New Zealand to Implement OECD’s Global Anti-Base Erosion Pillar Two Rules
The New Zealand Government has announced its plans to adopt the OECD’s Global Anti-Base Erosion (GloBE) Pillar Two Rules, referred to as the “Applied GloBE Rules,” by implementing legislation. These rules aim to ensure that large corporate groups are taxed at minimum agreed levels. The rules allow countries to assess the income and taxes reported in offshore entities and levy additional taxes if they fall below the agreed measurement norms. Although New Zealand expects minimal tax collection under the new rules, the government aims to align its regulations with other OECD members. The rules will be activated once a “critical mass” of countries adopts them, with different application dates for each rule, ranging from 2024 to 2025.
The Applied GloBE Rules consist of three components: the Multinational Income Inclusion Rule, the Under Taxed Profits Rule, and the Domestic Income Inclusion Rule for New Zealand-headquartered multinational entities. The rules will apply to multinational groups with consolidated accounting revenue of EUR750 million or more. Exemptions will be granted to investment funds, pension funds, government entities, international organizations, not-for-profit organizations, and income associated with international shipping.
To determine the tax liability under the rules, the Effective Tax Rate (ETR) of each jurisdiction in which the multinational group operates will be calculated. If the ETR falls below the 15% global minimum tax rate, the group will be subject to a top-up tax under the Domestic Income Inclusion Rule, Income Inclusion Rule, or Under Taxed Profits Rule.
In a departure from OECD norms, the Domestic Income Inclusion Rule will only apply to New Zealand-headquartered groups. The country will largely adopt the Applied GloBE Rules by directly referencing them in domestic tax legislation, with additional bespoke legislation to accommodate the rules into the existing tax code.

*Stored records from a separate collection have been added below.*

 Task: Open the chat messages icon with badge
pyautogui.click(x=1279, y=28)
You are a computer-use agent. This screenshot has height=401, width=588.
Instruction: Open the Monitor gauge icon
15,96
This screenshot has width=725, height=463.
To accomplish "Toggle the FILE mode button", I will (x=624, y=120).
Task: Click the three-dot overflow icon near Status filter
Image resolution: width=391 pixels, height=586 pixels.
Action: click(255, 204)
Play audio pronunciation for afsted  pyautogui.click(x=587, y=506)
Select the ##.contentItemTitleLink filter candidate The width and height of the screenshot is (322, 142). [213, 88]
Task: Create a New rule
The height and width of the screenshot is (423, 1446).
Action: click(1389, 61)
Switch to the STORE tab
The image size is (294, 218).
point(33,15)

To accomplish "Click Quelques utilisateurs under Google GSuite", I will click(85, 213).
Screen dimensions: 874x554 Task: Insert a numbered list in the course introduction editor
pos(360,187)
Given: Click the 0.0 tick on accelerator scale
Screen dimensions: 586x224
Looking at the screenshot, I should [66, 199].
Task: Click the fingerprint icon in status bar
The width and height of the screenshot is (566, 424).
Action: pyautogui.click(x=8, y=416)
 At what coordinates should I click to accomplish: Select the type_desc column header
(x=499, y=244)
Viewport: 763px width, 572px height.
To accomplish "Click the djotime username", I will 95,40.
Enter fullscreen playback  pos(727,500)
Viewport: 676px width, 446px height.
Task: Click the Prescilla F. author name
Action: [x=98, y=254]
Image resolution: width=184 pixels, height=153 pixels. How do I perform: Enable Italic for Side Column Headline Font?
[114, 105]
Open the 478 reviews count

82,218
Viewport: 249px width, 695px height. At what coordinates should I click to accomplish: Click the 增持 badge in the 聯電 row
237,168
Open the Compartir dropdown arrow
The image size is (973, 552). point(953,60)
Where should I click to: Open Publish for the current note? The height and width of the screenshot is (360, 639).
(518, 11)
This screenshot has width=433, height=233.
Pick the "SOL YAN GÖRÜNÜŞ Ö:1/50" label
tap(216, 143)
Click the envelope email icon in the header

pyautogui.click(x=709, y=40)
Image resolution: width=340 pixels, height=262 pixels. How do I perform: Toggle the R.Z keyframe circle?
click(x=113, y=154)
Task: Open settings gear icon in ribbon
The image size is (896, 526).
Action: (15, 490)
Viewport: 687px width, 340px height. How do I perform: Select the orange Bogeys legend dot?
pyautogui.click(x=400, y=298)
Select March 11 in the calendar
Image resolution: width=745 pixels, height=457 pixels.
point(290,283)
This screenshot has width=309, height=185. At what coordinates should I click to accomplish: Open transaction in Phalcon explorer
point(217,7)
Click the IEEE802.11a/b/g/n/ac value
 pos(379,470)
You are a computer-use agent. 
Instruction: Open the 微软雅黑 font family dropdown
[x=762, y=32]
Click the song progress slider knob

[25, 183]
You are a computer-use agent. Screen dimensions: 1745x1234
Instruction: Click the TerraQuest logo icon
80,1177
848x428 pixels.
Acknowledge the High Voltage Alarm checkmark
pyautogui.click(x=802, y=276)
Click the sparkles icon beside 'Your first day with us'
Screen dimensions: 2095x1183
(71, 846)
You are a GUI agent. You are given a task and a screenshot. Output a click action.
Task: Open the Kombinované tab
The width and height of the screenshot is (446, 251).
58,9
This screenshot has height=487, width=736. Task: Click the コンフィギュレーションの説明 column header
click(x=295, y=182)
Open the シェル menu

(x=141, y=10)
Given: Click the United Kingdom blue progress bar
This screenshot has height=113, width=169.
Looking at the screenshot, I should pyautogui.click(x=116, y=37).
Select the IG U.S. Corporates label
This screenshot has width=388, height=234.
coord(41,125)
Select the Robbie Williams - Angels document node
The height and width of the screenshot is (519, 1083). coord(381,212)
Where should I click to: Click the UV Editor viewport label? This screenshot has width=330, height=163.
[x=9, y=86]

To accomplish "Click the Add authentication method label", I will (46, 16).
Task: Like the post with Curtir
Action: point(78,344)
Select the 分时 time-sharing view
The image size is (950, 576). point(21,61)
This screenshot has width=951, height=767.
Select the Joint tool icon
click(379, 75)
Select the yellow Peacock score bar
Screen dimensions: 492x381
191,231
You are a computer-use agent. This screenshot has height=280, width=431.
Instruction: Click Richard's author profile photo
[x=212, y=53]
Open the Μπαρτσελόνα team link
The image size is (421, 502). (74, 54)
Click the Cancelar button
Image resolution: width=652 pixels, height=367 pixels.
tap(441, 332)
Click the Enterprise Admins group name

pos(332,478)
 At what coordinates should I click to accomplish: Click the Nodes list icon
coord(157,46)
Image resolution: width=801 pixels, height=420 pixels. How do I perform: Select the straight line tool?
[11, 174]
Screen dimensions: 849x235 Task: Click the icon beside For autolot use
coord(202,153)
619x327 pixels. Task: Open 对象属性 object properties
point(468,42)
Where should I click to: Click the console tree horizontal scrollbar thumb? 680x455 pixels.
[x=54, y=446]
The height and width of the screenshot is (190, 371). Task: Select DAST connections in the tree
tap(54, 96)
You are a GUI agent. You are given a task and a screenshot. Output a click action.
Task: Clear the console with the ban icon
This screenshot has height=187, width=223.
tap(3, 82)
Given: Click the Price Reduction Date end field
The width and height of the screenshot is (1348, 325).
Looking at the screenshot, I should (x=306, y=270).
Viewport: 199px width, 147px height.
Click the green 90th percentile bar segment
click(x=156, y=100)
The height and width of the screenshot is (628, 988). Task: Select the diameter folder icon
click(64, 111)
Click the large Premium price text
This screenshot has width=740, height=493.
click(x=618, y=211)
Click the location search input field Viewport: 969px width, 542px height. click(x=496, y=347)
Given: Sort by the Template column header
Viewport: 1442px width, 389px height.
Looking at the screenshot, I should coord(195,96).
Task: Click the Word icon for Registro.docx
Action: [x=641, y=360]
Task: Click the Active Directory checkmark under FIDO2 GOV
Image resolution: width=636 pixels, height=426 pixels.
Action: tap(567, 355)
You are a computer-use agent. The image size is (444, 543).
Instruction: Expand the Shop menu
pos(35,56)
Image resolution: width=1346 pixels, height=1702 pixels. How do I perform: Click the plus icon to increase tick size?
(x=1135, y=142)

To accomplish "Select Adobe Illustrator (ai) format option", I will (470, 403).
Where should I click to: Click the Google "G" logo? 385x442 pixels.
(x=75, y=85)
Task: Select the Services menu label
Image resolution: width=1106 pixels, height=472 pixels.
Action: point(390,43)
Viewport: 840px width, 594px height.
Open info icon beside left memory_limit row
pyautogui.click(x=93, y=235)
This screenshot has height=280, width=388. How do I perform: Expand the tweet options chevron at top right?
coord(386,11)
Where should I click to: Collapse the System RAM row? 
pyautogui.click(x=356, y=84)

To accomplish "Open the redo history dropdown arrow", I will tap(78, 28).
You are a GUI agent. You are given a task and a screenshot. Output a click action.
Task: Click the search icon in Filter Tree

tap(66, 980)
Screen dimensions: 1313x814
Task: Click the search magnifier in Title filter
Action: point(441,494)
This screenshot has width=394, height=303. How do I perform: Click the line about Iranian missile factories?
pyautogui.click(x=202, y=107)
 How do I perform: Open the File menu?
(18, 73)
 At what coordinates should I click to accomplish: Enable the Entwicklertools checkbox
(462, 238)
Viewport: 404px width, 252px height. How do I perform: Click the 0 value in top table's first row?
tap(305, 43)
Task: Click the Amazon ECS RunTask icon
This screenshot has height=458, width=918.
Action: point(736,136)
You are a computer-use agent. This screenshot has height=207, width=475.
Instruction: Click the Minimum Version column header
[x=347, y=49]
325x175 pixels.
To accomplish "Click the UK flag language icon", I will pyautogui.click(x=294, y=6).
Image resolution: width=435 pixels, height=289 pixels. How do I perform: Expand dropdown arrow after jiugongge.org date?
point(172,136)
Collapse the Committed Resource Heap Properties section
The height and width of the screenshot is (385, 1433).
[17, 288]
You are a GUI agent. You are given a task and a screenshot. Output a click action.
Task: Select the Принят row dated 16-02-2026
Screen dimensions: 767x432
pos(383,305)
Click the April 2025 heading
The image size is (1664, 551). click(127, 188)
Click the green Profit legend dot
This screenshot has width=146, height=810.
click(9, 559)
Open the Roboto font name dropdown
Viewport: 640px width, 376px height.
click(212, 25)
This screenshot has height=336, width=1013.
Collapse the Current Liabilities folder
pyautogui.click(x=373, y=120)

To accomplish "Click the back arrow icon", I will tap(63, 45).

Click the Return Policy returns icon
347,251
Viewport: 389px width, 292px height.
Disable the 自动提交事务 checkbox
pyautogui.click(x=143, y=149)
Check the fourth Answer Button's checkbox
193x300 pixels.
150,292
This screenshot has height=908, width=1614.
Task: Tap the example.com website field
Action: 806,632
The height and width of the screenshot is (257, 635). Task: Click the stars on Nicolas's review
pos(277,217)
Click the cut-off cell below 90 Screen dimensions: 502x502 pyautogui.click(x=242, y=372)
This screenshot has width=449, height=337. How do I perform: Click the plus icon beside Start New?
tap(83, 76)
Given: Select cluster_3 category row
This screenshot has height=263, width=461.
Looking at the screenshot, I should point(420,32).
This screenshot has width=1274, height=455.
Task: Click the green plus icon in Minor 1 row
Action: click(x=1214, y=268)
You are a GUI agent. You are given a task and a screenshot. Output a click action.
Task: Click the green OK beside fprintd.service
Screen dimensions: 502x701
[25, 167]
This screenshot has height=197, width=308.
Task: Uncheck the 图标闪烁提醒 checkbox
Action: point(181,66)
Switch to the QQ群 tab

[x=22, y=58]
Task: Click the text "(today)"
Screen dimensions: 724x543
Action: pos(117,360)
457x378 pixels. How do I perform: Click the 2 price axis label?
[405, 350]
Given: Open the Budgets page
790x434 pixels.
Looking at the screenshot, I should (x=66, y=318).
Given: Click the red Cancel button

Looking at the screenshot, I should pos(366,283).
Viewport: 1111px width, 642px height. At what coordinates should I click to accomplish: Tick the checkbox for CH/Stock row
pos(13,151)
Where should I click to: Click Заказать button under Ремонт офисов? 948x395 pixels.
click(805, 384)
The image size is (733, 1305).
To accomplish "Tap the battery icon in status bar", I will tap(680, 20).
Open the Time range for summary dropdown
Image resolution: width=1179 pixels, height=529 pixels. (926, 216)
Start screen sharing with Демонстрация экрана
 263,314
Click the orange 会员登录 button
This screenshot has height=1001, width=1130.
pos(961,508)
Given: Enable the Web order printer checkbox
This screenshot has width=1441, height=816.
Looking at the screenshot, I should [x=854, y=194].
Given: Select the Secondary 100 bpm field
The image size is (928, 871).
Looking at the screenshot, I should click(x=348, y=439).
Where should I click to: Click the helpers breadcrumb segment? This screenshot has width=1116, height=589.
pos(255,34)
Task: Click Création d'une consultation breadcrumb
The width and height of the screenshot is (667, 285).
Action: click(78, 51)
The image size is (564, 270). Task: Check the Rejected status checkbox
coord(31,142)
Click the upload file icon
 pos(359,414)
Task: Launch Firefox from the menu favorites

New Zealand plans to introduce a transitional safe harbor regime consisting of three tests: De Minimis Test, Simplified ETR Test, and Routine Profits Test. This regime will apply for the first three fiscal years beginning on or after January 1, 2024.
Affected multinational entities must register with the New Zealand Revenue Authority and submit a GloBE Information Return within specified timelines. The authority has also introduced penalties for late registration, incomplete/late filing of returns, and late payment of top-up taxes.
Multinational groups operating in New Zealand need to assess the impact of the Applied GloBE Rules, evaluate compliance readiness, and consider the need for system redesign and resource allocation. Financial accounting teams must address new public disclosure rules concerning the disclosure of Pillar Two information in financial accounts.